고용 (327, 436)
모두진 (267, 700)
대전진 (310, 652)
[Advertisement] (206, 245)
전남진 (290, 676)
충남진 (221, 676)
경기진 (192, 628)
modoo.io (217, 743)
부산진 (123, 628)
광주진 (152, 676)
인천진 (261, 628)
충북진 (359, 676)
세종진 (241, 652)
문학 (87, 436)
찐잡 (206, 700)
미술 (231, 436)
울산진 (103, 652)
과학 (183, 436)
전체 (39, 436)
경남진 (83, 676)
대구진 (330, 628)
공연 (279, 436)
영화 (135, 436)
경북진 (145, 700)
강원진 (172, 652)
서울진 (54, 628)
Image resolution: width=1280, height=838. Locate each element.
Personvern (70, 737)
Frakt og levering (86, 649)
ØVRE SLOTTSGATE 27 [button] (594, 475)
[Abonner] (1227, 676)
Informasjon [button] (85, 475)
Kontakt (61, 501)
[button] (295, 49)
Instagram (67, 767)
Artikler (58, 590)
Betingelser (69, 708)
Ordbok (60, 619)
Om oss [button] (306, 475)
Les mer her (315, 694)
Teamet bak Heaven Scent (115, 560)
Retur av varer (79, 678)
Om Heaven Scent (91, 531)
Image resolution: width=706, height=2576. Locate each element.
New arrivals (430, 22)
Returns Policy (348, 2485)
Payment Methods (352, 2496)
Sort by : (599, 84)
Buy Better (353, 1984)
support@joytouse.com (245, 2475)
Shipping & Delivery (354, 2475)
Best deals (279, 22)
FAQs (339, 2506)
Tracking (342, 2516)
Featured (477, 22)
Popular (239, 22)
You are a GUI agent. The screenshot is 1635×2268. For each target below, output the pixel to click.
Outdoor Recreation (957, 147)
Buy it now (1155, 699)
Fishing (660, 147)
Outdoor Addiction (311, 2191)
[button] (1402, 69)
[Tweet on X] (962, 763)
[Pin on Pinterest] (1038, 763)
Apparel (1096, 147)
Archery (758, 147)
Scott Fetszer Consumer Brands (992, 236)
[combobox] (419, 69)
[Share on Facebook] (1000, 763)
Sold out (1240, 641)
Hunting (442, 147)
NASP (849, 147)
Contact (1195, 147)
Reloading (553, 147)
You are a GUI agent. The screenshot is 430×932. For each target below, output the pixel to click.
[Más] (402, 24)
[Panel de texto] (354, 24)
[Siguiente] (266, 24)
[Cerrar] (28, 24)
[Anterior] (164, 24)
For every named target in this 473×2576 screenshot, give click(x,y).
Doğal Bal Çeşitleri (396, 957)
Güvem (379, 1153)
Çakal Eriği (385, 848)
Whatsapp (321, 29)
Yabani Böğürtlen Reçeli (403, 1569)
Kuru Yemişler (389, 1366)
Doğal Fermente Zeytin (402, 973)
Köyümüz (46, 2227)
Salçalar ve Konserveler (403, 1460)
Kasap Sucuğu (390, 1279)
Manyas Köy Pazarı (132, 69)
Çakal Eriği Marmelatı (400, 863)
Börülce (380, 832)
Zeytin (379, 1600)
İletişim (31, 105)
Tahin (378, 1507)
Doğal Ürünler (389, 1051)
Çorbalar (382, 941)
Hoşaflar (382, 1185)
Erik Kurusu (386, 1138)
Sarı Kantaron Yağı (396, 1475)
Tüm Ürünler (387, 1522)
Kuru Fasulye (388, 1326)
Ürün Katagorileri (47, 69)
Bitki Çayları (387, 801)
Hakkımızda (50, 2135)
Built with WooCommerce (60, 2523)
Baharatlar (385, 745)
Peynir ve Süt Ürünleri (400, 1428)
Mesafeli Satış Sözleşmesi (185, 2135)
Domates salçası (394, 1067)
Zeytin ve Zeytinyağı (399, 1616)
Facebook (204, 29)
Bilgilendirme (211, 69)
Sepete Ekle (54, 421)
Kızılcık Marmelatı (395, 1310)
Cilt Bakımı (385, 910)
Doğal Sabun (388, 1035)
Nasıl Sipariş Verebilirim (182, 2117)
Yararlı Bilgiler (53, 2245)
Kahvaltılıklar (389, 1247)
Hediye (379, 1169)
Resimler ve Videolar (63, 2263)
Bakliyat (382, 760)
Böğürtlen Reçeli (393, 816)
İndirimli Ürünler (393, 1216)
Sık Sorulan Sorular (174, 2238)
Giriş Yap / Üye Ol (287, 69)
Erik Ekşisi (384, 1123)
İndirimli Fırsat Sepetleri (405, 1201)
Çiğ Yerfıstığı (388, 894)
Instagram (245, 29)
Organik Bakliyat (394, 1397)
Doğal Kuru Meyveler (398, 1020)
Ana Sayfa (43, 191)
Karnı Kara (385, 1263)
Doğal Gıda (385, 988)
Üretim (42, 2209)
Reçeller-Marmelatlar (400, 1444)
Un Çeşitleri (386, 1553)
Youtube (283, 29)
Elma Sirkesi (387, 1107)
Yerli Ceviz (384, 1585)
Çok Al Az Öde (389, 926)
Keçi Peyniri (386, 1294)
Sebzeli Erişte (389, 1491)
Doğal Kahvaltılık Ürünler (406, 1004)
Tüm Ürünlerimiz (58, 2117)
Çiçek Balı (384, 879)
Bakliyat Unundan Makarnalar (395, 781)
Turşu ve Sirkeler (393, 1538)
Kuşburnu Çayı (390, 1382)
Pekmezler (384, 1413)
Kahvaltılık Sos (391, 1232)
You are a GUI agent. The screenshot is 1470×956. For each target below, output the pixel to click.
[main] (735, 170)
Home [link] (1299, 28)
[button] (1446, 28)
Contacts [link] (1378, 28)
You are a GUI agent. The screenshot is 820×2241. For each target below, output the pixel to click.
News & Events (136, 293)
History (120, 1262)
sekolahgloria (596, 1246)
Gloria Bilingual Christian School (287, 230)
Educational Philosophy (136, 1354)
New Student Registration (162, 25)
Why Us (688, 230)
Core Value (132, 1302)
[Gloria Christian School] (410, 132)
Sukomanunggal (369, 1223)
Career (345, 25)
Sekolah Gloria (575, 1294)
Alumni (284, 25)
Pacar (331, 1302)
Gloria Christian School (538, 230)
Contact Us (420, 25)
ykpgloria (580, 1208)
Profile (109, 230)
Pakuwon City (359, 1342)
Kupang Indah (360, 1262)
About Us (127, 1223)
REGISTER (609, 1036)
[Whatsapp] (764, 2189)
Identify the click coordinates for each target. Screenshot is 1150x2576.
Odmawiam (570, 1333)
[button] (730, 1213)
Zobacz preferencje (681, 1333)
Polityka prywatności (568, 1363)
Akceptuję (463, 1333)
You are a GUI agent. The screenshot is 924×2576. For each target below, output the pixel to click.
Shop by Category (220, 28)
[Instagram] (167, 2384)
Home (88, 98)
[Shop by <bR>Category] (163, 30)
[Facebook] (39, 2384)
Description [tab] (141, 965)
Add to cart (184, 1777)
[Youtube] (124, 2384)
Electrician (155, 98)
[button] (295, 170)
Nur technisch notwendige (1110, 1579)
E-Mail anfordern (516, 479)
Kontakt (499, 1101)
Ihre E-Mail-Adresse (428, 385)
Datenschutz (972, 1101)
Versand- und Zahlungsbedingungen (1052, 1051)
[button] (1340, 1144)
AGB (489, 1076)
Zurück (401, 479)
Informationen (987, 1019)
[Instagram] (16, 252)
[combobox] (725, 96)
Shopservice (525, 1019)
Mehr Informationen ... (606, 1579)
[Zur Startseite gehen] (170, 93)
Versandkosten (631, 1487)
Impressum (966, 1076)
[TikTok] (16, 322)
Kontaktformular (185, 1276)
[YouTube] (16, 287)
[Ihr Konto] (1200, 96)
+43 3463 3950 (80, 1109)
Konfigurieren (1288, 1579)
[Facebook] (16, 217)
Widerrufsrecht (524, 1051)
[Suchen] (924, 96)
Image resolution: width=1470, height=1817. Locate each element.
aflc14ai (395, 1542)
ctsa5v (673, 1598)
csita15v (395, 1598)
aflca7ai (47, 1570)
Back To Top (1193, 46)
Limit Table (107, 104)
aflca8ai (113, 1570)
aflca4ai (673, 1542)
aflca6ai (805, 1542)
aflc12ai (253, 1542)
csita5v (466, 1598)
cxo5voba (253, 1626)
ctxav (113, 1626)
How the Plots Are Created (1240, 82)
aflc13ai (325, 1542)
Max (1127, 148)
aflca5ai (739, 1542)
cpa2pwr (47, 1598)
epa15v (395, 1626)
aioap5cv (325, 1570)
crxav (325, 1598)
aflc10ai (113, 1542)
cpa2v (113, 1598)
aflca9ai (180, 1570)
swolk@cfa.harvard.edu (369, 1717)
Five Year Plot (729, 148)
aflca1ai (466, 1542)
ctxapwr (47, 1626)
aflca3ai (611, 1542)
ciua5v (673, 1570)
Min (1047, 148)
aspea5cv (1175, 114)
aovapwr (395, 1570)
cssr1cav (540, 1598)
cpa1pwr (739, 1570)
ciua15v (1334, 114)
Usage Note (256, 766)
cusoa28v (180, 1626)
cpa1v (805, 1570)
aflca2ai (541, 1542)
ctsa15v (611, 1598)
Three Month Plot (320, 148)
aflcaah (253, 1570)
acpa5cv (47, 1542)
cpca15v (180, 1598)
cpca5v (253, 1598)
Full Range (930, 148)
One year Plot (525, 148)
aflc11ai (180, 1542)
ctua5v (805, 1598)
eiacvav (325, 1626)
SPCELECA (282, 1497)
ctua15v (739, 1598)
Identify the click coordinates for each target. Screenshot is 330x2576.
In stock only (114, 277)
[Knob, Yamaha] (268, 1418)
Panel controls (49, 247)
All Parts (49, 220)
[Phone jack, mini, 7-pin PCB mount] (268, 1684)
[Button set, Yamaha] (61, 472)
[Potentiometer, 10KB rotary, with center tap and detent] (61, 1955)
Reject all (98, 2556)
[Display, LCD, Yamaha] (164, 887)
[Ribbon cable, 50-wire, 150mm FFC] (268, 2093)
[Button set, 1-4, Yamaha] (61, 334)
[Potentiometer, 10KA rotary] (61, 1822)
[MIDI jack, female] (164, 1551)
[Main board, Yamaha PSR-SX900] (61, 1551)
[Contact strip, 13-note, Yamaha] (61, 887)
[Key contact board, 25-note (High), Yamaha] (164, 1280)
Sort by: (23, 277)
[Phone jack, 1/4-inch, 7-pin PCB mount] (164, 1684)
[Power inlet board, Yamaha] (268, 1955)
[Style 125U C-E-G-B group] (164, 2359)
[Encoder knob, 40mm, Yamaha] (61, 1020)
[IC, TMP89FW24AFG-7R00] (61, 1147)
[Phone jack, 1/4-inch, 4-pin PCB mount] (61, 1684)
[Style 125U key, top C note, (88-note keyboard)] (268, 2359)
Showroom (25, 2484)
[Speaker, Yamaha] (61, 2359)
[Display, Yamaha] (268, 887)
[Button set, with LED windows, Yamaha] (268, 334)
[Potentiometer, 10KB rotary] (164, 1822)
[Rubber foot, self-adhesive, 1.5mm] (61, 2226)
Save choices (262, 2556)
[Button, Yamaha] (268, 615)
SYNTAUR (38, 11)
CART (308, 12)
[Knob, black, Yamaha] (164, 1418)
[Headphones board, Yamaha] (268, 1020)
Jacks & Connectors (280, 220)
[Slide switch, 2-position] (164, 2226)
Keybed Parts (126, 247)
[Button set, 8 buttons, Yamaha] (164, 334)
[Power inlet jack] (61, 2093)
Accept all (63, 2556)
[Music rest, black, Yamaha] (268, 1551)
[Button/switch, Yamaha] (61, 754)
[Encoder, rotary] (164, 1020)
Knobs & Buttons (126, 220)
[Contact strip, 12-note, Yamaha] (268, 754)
== == ==
*Work to be completed:*
In the listing above, please print only the lines from the first one to the line where "Image resolution: width=1280, height=838." appears, exactly as written, both of those lines included.

*Finished exercise:*
고용 (327, 436)
모두진 (267, 700)
대전진 (310, 652)
[Advertisement] (206, 245)
전남진 (290, 676)
충남진 (221, 676)
경기진 (192, 628)
modoo.io (217, 743)
부산진 (123, 628)
광주진 (152, 676)
인천진 (261, 628)
충북진 (359, 676)
세종진 (241, 652)
문학 (87, 436)
찐잡 (206, 700)
미술 (231, 436)
울산진 (103, 652)
과학 (183, 436)
전체 (39, 436)
경남진 (83, 676)
대구진 (330, 628)
공연 (279, 436)
영화 (135, 436)
경북진 (145, 700)
강원진 (172, 652)
서울진 (54, 628)
Image resolution: width=1280, height=838. Locate each element.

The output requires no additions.